Start of Study material

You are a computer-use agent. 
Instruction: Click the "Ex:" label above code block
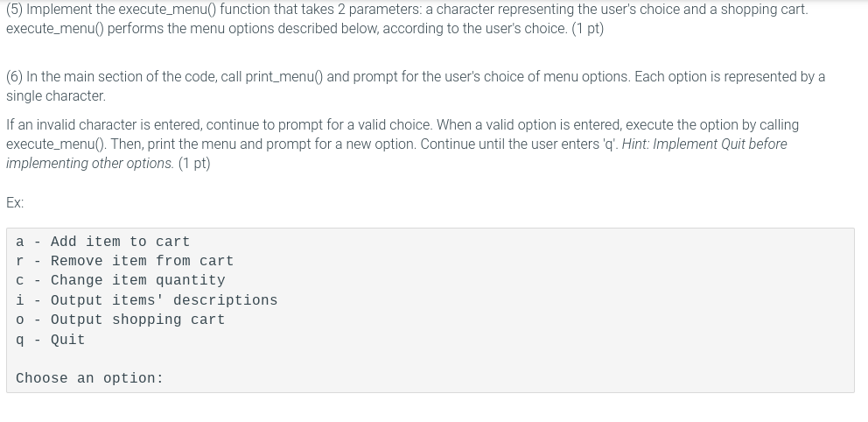point(15,202)
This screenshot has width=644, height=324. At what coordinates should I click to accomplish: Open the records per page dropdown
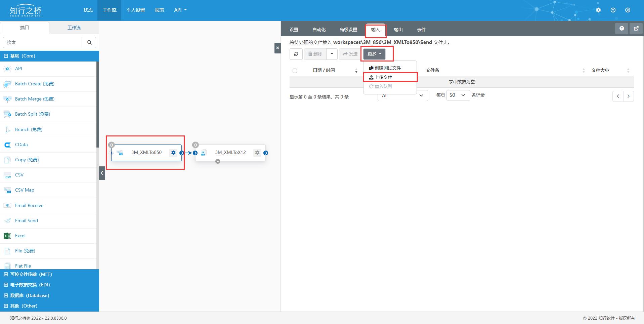pyautogui.click(x=458, y=95)
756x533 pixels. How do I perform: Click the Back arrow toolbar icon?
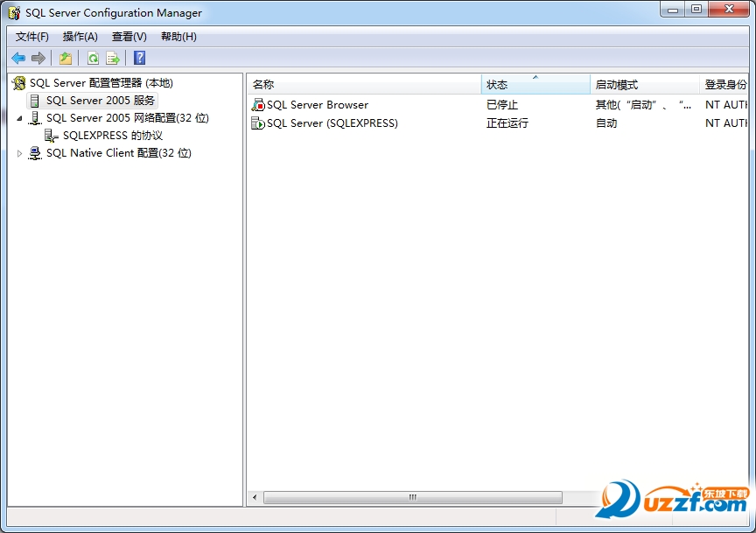click(x=18, y=58)
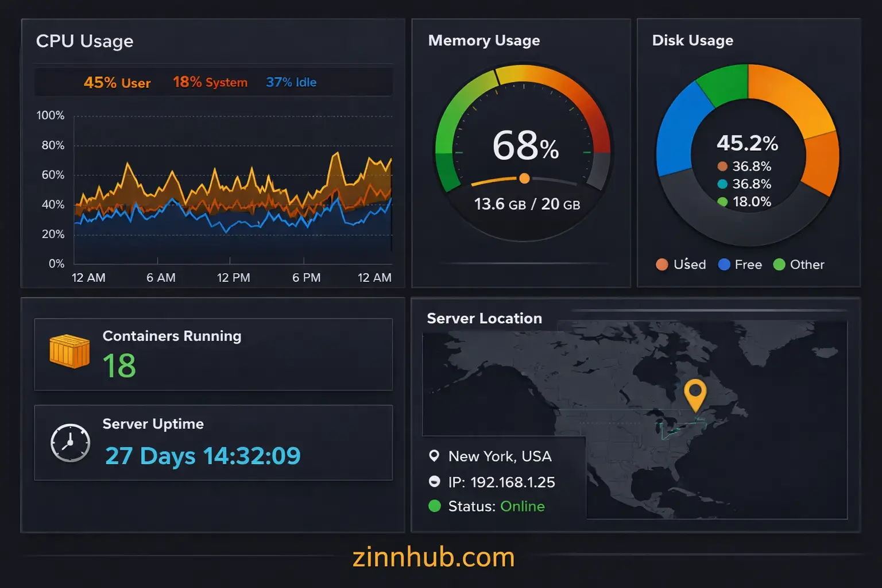Click the location pin beside New York

434,456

End of Study material

- _What is required_:
Output all entries unchanged; skip the pictures.

- _Reply to the task_:
You are a computer-use agent. 
Instruction: Click the "Ex:" label above code block
point(15,202)
This screenshot has width=644, height=324. At what coordinates should I click to accomplish: Open the records per page dropdown
pyautogui.click(x=458, y=95)
756x533 pixels. How do I perform: Click the Back arrow toolbar icon?
click(x=18, y=58)
Click the location pin beside New York

434,456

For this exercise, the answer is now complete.